• [Your instructions] Starting at the line that contains "Task: Click the 确定 button in dialog" and ending at the final line of the entries below, write out each line exactly as it appears, but omit the pictures.

Records from a dataset:
BEGIN
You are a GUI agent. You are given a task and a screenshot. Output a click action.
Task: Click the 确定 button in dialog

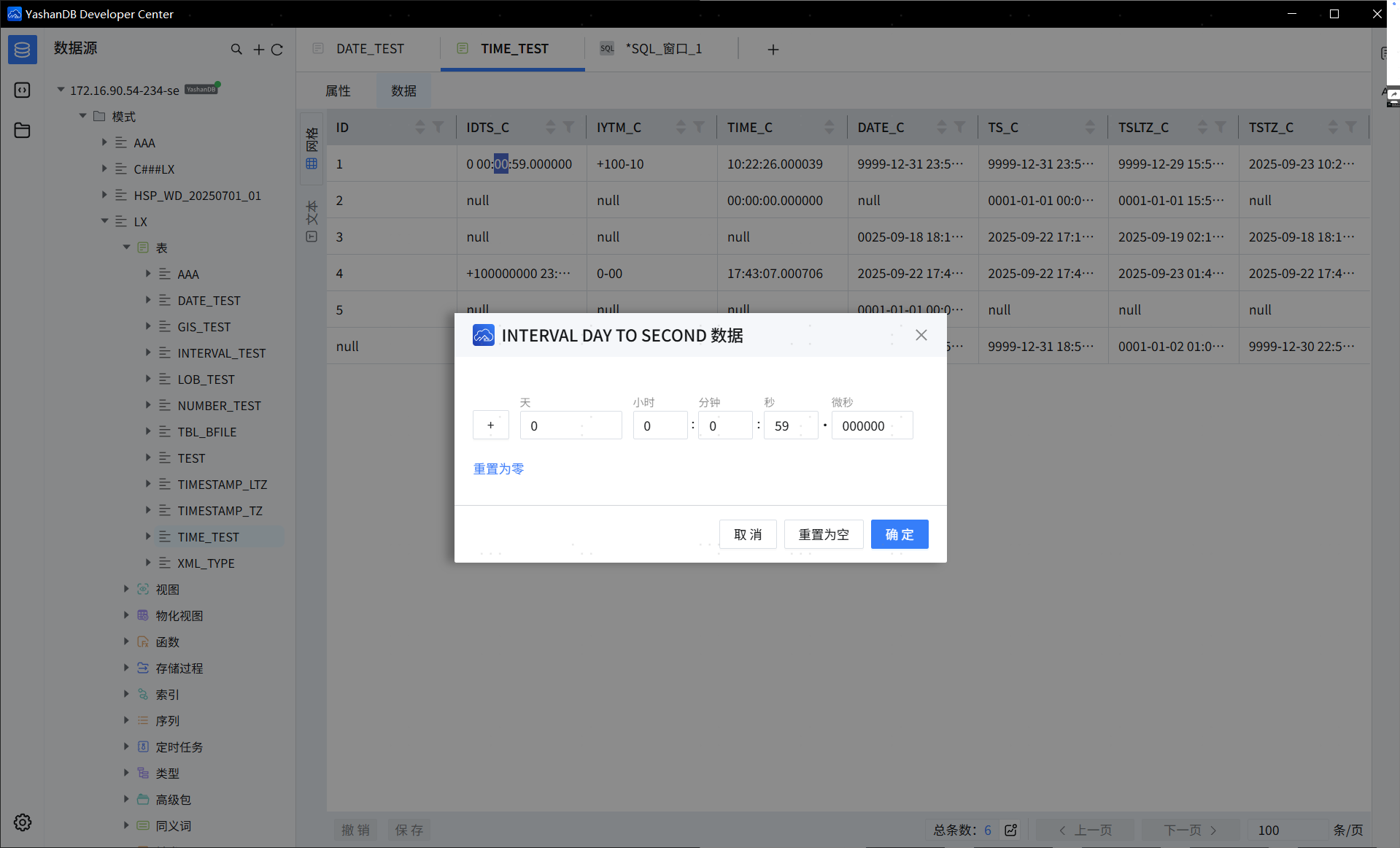pyautogui.click(x=899, y=534)
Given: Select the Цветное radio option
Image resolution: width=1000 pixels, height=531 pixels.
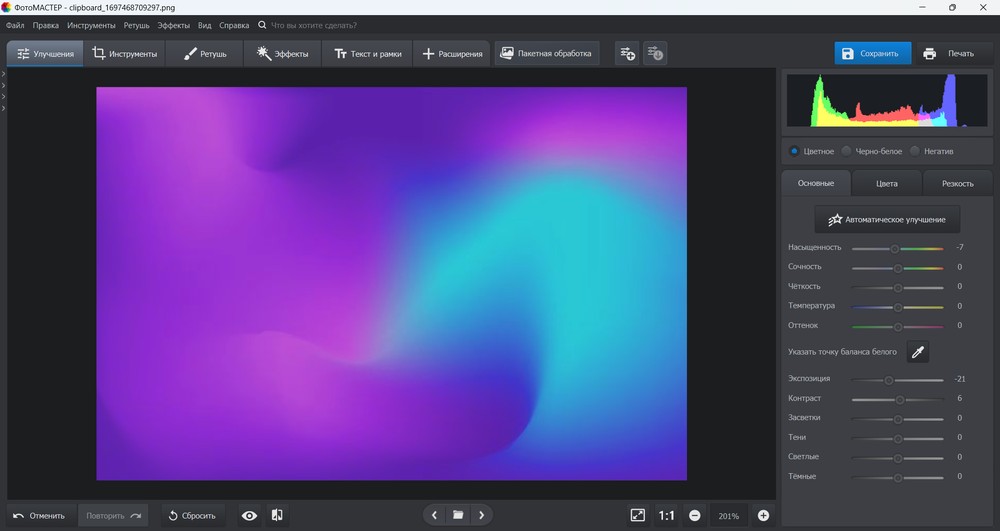Looking at the screenshot, I should click(x=794, y=151).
END
• [Solution]
Task: Click the 确定 button in dialog

pyautogui.click(x=899, y=534)
Given: Select the Цветное radio option
Image resolution: width=1000 pixels, height=531 pixels.
Looking at the screenshot, I should click(x=794, y=151).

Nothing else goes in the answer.